PROVIDED PASSAGE =>
++++
Sunday, March 20, 2011


Sometimes I wish I'd never been diagnosed.  If I hadn't been diagnosed, I wouldn't have had to go through "training".  If I hadn't gone through training, I wouldn't know how mean people really are (or were) to me.  I could go on in my blissful little world oblivious to the cruelty.

I've had a hard couple of weeks.  Sleepless nights full of nightmares, my past running over and over through my head, only with a new perspective.  One where friends I thought I had weren't really friends at all, and people I thought were pretty awful anyway are nearly inhuman now that I know what they were doing.

It's pretty obvious to anyone that spends time with me on a regular basis that I'm "different".  It's not hugely significant or anything, but my behavior is odd at times.  My affect is flat most of the time, unless I am excited or passionate about a topic, and then I become nearly childlike.  My manner of speaking or delivery is different at times, enough that strangers have noticed.  I rock a little when I'm nervous, and I self-stim by rubbing my hands on my jeans between my knees to calm down.  My brain processes things differently; therefore, I think in ways that neurotypical people do not, which leads me to ask questions that seem logical to me, but completely odd to others (particularly in group settings, this can be embarrassing).  As such, I find it impossible to believe that in my entire 30 years before my diagnosis, NO ONE KNEW ANYTHING WAS WRONG.
++++
DATA BELOW =>
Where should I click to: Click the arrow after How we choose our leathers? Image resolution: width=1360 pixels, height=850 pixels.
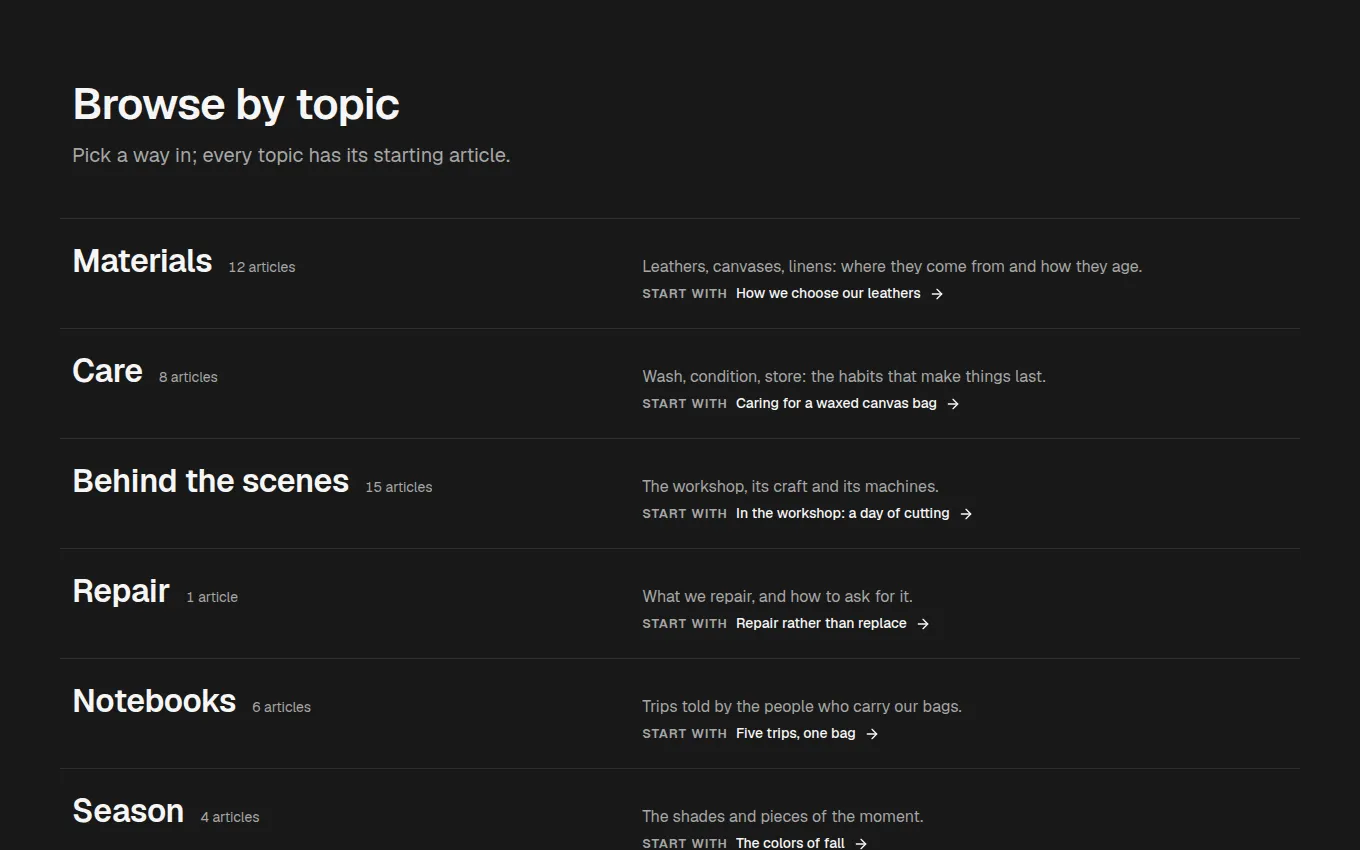point(937,294)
++++
WHAT YOU SHOULD DO => Write the next part of the blog post about coping after a late diagnosis, beginning right after its final sentence.

FINAL ANSWER =>
This thought invades my brain often.  WHY didn't anyone do anything?  WHY didn't anyone at school tell my parents about my behavior?

Thinking about my past, I've come to the cruel realization that some people didn't do anything about it because it was better for THEM if I was different.  It furthered their agenda if I didn't fully understand what I was getting into.  I was easily taken advantage of.  So easy, in fact, that once one person figured it out, he passed it on to his friends who could then take further advantage of me, and my idiot, naive, ridiculous ADULT self couldn't even tell the damn difference.  Some groups went so far as to figure out something wasn't quite right with me, take advantage of me for their own economic furtherance, and then add insult to injury by asking me to do things that seemed logical to me but were completely ridiculous to gain amusement from my disability.

With all of these realizations comes a very painful conclusion.  My disability wasn't all that well hidden.  It was just hidden from ME.

2 You Said What?:

Lady Hill said...

While our diagnosis might be different, our experiences are similar. *hug* I am sorry you have suffered. I am here for you if you need or want to talk.

Gwindylyn said...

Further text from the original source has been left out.